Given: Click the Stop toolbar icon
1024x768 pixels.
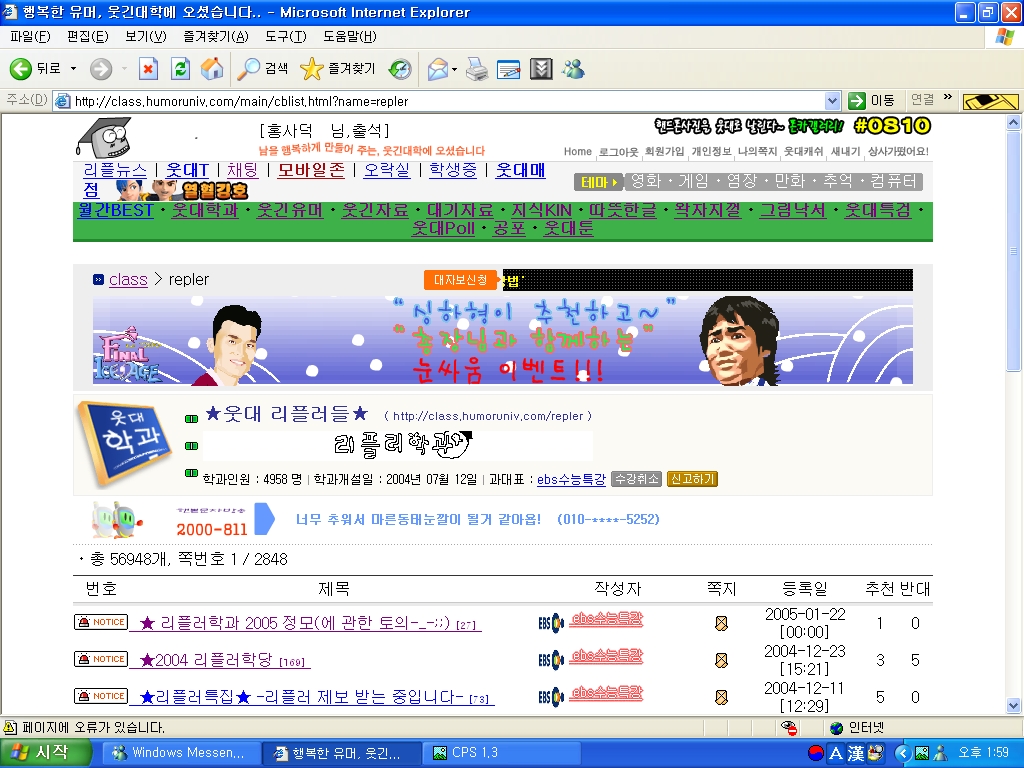Looking at the screenshot, I should pos(148,69).
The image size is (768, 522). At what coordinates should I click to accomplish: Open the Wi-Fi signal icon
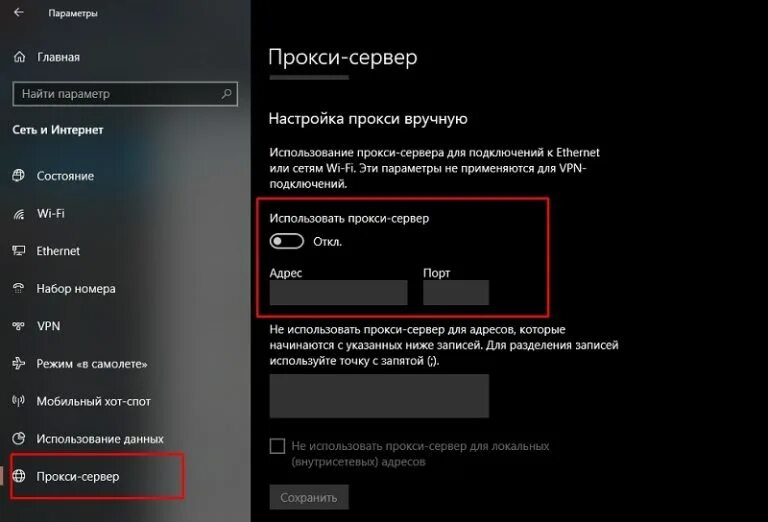point(19,214)
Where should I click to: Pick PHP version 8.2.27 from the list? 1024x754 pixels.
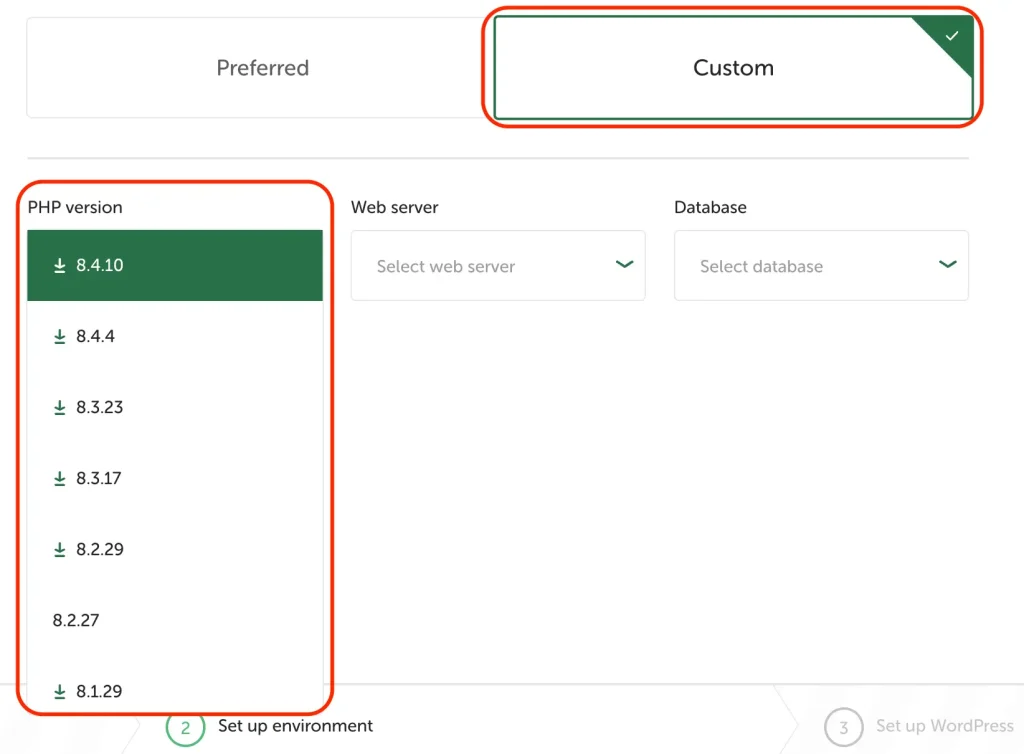click(x=76, y=621)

§ **TASK TO COMPLETE**
Where an entry includes an image, skip the image and return everything else exactly.

§ **RESULT FOR THIS TASK**
Given: Click the Stop toolbar icon
1024x768 pixels.
Looking at the screenshot, I should pos(148,69).
The image size is (768, 522). At what coordinates should I click to accomplish: Open the Wi-Fi signal icon
point(19,214)
Where should I click to: Pick PHP version 8.2.27 from the list? 1024x754 pixels.
click(x=76, y=621)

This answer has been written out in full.